Amin Kaviyaninejad

Personal information
- Native name: امین کاویانی‌نژاد
- Full name: Amin Yavar Kaviyaninejad
- Born: 22 November 1998 (age 27) Andimeshk, Iran
- Height: 1.73 m (5 ft 8 in)
- Weight: 77 kg (170 lb)

Sport
- Country: Iran
- Sport: Greco-Roman
- Event: 77 kg

Medal record
Men's Greco-Roman wrestling
Representing Iran
Asian Games
| Silver medal – second place | 2022 Hangzhou | 77 kg |
Asian Championships
| Gold medal – first place | 2020 New Delhi | 72 kg |
| Silver medal – second place | 2023 Astana | 77 kg |
| Bronze medal – third place | 2021 Almaty | 72 kg |
Islamic Solidarity Games
| Bronze medal – third place | 2021 Konya | 77 kg |
Vehbi Emre & Hamit Kaplan Tournament
| Gold medal – first place | 2019 Istanbul | 72 kg |
| Gold medal – first place | 2024 Antalya | 77 kg |
| Bronze medal – third place | 2021 Istanbul | 72 kg |
Grand Prix
| Silver medal – second place | 2021 Kyiv | 77 kg |
| Silver medal – second place | 2023 Rome | 77 kg |
| Bronze medal – third place | 2023 Zagreb | 77 kg |
World U23 Championships
| Bronze medal – third place | 2017 Bydgoszcz | 66 kg |
Asian U23 Championship
| Gold medal – first place | 2019 Ulaanbaatar | 77 kg |
World Juniors Championships
| Gold medal – first place | 2017 Tampere | 66 kg |
| Gold medal – first place | 2018 Trnava | 72 kg |
Asian Juniors Championships
| Gold medal – first place | 2017 Taichung | 66 kg |
| Gold medal – first place | 2018 New Delhi | 72 kg |
World Cadets Championships
| Gold medal – first place | 2015 Sarajevo | 58 kg |
Asian Cadets Championships
| Bronze medal – third place | 2015 New Delhi | 58 kg |

= Amin Kavianinejad =

Iranian Greco-Roman wrestler

Amin Kavianinejad (امین کاویانی‌نژاد; born 22 November 1998) is an Iranian Greco-Roman wrestler competing in the 77 kg division.

== Career ==
2017 World Junior Wrestling Championships in the 66 kg category, Amin Kavianinejad defeated Manish of India 9–0 in the first round. He won the second round against Bek konorbayev of Kyrgyzstan with a score of 2–1. Kavianinejad defeated Shogo Takahashi of Japan 4–2 in the third round and in the quarterfinals to advance to the semi-finals. He lost 5–2 to Alan Mirzoyan of Russia and qualified for the match. Kaviani defeated Abila Khan amziev of Kazakhstan 5–1 in the match and won the bronze medal.

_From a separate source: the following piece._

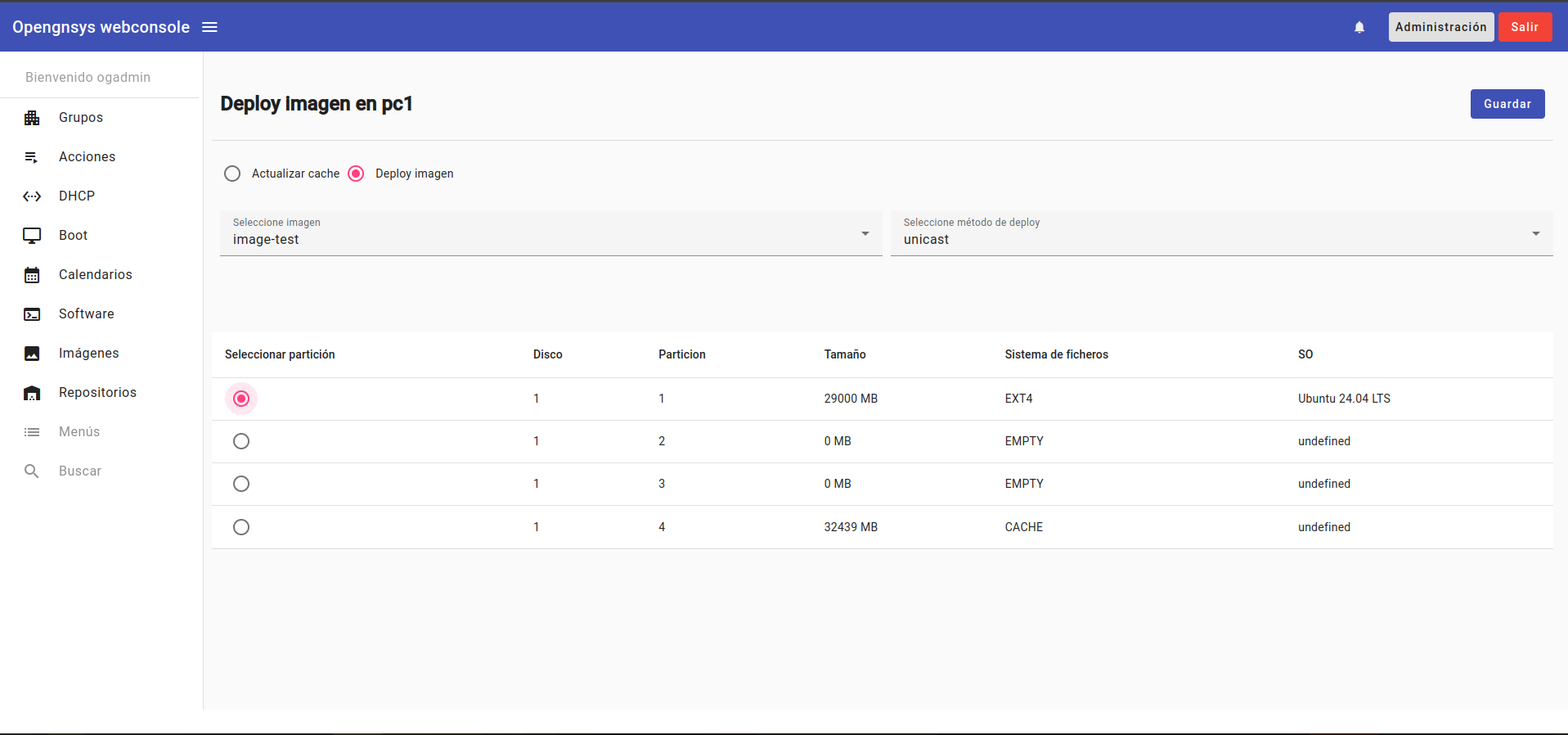1568x735 pixels.
Task: Click the hamburger menu icon in header
Action: point(209,27)
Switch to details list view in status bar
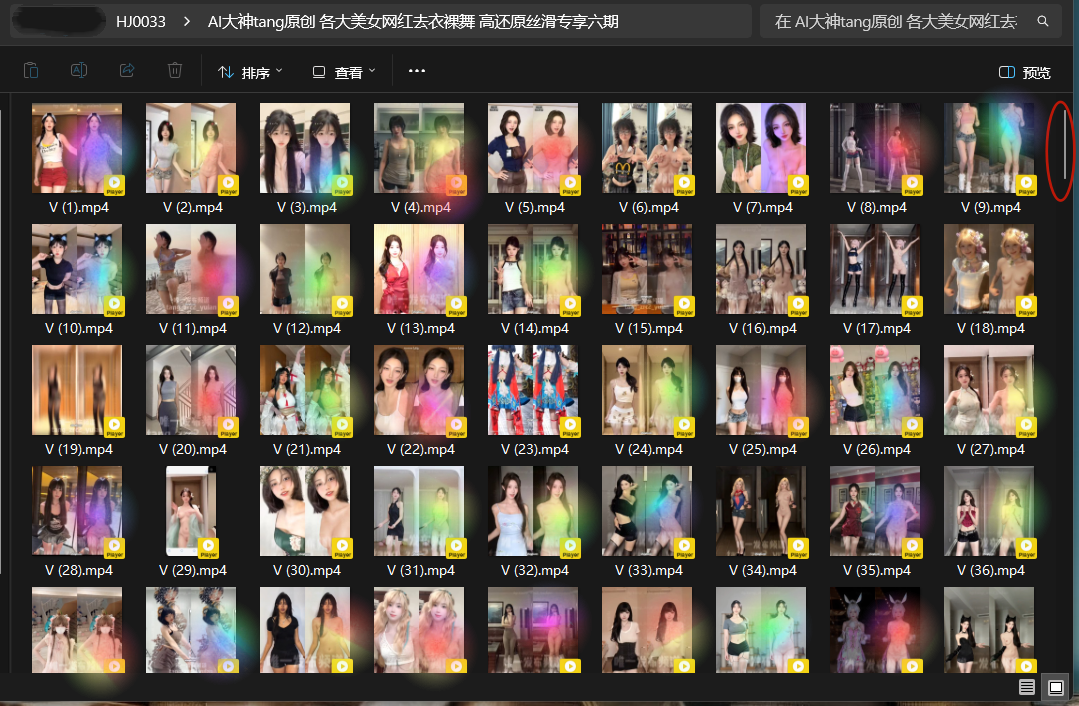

At the 2020 Asian Championships, in the 72 kg category, Amin Kavianinejad defeated Chen Yan-kai of Chinese Taipei 8–0 in the second round after in the first round to advance to the semi-finals. He defeated Ruslan Tsarev of Kyrgyzstan 3-0 and made his way to the final. Kavianinejad defeated Ibragim Magomadov of Kazakhstan 8–0 in the final to win the gold medal.

At the 2021 Asian Championships, in the 72 kg category, Amin Kavianinejad won the second round against Azat Sadikov of Kazakhstan 8–6 after resting in the first round. He defeated Asian champion Ruslan Tsarev of Kyrgyzstan 3–1 in the next round and in the semifinal stage and went to the qualifying round. He defeated Makhmud Bakhshilloev of Uzbekistan 2–1 to win the bronze medal.

At the 2022 Asian Games, in the 77 kg category, Amin Kavianinejad defeated Kim Hyun-Woo of South Korea 9–3 in the first round. He defeated Dilshad amangaldiev of Uzbekistan 5–3 in the next round and advanced to the semifinals. He passed the Liu Roy dam from China with a score of 1-1 and made it to the final. Kavianinejad fought World Champion and Olympic vice-champion Akzhol Makhmudov from Kyrgyzstan in the final stage, who eventually won the silver medal by defeating this famous opponent.

He competed at the 2024 Asian Wrestling Olympic Qualification Tournament in Bishkek, Kyrgyzstan and he earned a quota place for Iran for the 2024 Summer Olympics in Paris, France. He competed in the 77 kg event at the Olympics.